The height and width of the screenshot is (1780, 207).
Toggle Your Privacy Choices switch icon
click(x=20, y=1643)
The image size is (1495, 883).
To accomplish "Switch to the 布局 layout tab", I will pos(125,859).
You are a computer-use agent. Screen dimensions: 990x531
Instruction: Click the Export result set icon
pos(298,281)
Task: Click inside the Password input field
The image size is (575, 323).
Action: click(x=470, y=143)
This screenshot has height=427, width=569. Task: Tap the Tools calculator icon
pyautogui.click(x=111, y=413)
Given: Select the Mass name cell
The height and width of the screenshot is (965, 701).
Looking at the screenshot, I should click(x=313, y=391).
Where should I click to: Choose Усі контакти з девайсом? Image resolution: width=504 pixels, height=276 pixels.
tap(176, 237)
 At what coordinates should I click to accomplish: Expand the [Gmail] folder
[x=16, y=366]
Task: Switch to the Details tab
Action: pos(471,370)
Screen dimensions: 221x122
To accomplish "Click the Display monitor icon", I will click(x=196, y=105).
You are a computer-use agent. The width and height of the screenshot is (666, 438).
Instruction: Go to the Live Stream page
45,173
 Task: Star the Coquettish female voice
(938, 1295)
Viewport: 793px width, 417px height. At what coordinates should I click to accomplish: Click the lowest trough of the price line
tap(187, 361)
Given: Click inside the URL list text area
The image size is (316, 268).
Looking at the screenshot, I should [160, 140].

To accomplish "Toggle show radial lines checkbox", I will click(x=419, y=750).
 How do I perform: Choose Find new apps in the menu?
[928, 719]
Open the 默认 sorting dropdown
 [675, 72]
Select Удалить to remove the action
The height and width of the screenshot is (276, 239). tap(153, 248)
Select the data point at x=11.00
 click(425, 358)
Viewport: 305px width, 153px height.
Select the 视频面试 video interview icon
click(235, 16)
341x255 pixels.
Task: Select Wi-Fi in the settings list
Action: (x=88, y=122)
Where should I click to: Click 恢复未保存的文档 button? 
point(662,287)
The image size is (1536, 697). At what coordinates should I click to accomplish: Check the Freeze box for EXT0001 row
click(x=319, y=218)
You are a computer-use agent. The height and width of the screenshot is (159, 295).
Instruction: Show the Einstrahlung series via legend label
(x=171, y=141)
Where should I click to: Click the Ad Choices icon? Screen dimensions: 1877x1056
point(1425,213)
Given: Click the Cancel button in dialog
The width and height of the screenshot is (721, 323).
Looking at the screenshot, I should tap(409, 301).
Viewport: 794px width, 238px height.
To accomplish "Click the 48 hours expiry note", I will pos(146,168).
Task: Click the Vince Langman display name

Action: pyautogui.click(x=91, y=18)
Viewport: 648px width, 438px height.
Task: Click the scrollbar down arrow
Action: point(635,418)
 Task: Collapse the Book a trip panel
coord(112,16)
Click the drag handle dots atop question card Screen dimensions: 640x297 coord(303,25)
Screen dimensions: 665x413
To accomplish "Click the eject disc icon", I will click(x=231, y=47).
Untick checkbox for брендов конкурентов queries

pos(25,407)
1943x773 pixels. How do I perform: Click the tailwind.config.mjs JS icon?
_ _ _ _ _
Problem to solve ▸ Rewrite all of the rows above as a numbered list, and leave out the blank lines.

Answer in full ▸
1. The height and width of the screenshot is (1780, 207).
2. Toggle Your Privacy Choices switch icon
3. click(x=20, y=1643)
4. The image size is (1495, 883).
5. To accomplish "Switch to the 布局 layout tab", I will pos(125,859).
6. You are a computer-use agent. Screen dimensions: 990x531
7. Instruction: Click the Export result set icon
8. pos(298,281)
9. Task: Click inside the Password input field
10. The image size is (575, 323).
11. Action: click(x=470, y=143)
12. This screenshot has height=427, width=569. Task: Tap the Tools calculator icon
13. pyautogui.click(x=111, y=413)
14. Given: Select the Mass name cell
15. The height and width of the screenshot is (965, 701).
16. Looking at the screenshot, I should click(x=313, y=391).
17. Where should I click to: Choose Усі контакти з девайсом? Image resolution: width=504 pixels, height=276 pixels.
18. tap(176, 237)
19.  At what coordinates should I click to accomplish: Expand the [Gmail] folder
20. [x=16, y=366]
21. Task: Switch to the Details tab
22. Action: pos(471,370)
23. Screen dimensions: 221x122
24. To accomplish "Click the Display monitor icon", I will click(x=196, y=105).
25. You are a computer-use agent. The width and height of the screenshot is (666, 438).
26. Instruction: Go to the Live Stream page
27. 45,173
28.  Task: Star the Coquettish female voice
29. (938, 1295)
30. Viewport: 793px width, 417px height. At what coordinates should I click to accomplish: Click the lowest trough of the price line
31. tap(187, 361)
32. Given: Click inside the URL list text area
33. The image size is (316, 268).
34. Looking at the screenshot, I should [160, 140].
35. To accomplish "Toggle show radial lines checkbox", I will click(x=419, y=750).
36.  How do I perform: Choose Find new apps in the menu?
37. [928, 719]
38. Open the 默认 sorting dropdown
39.  [675, 72]
40. Select Удалить to remove the action
41. The height and width of the screenshot is (276, 239). tap(153, 248)
42. Select the data point at x=11.00
43.  click(425, 358)
44. Viewport: 305px width, 153px height.
45. Select the 视频面试 video interview icon
46. click(235, 16)
47. 341x255 pixels.
48. Task: Select Wi-Fi in the settings list
49. Action: (x=88, y=122)
50. Where should I click to: Click 恢复未保存的文档 button? 
51. point(662,287)
52. The image size is (1536, 697). At what coordinates should I click to accomplish: Check the Freeze box for EXT0001 row
53. click(x=319, y=218)
54. You are a computer-use agent. The height and width of the screenshot is (159, 295).
55. Instruction: Show the Einstrahlung series via legend label
56. (x=171, y=141)
57. Where should I click to: Click the Ad Choices icon? Screen dimensions: 1877x1056
58. point(1425,213)
59. Given: Click the Cancel button in dialog
60. The width and height of the screenshot is (721, 323).
61. Looking at the screenshot, I should tap(409, 301).
62. Viewport: 794px width, 238px height.
63. To accomplish "Click the 48 hours expiry note", I will pos(146,168).
64. Task: Click the Vince Langman display name
65. Action: pyautogui.click(x=91, y=18)
66. Viewport: 648px width, 438px height.
67. Task: Click the scrollbar down arrow
68. Action: point(635,418)
69.  Task: Collapse the Book a trip panel
70. coord(112,16)
71. Click the drag handle dots atop question card Screen dimensions: 640x297 coord(303,25)
72. Screen dimensions: 665x413
73. To accomplish "Click the eject disc icon", I will click(x=231, y=47).
74. Untick checkbox for брендов конкурентов queries
75. pos(25,407)
76. 1943x773 pixels. How do I perform: Click the tailwind.config.mjs JS icon?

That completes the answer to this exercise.